• [Problem to solve]
Repeat the entries that follow verbatim, without any of their pictures.

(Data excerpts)
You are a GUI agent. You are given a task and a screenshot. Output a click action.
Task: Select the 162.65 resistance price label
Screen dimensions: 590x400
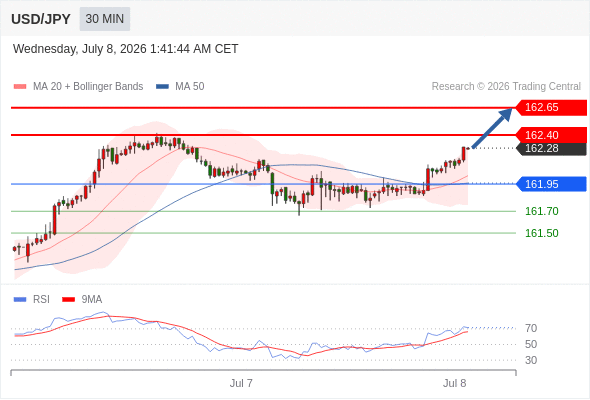pyautogui.click(x=551, y=108)
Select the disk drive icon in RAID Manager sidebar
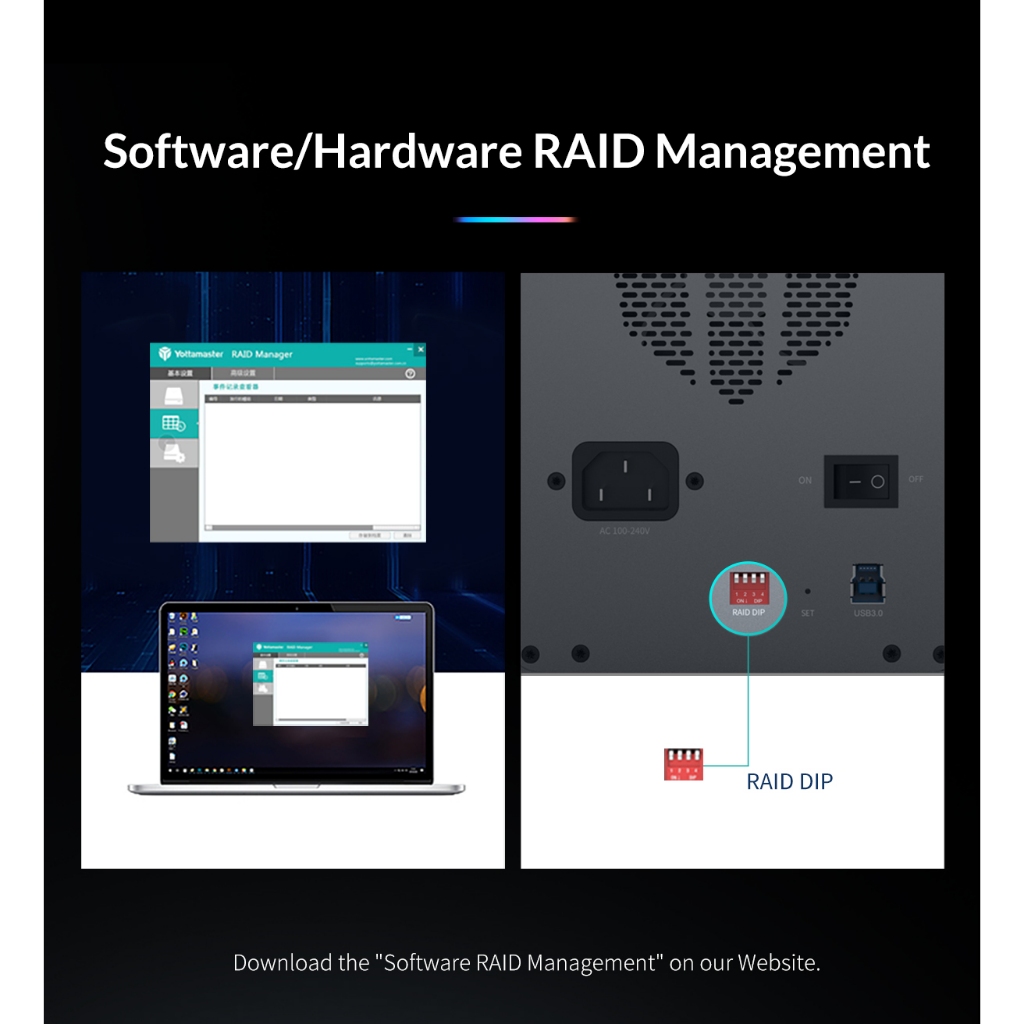This screenshot has width=1024, height=1024. pos(173,395)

• [Written response]
You are a GUI agent. You are given a task and a screenshot. Output a click action.
Task: Select the 162.65 resistance price label
Screen dimensions: 590x400
pyautogui.click(x=551, y=108)
Select the disk drive icon in RAID Manager sidebar
This screenshot has width=1024, height=1024. pos(173,395)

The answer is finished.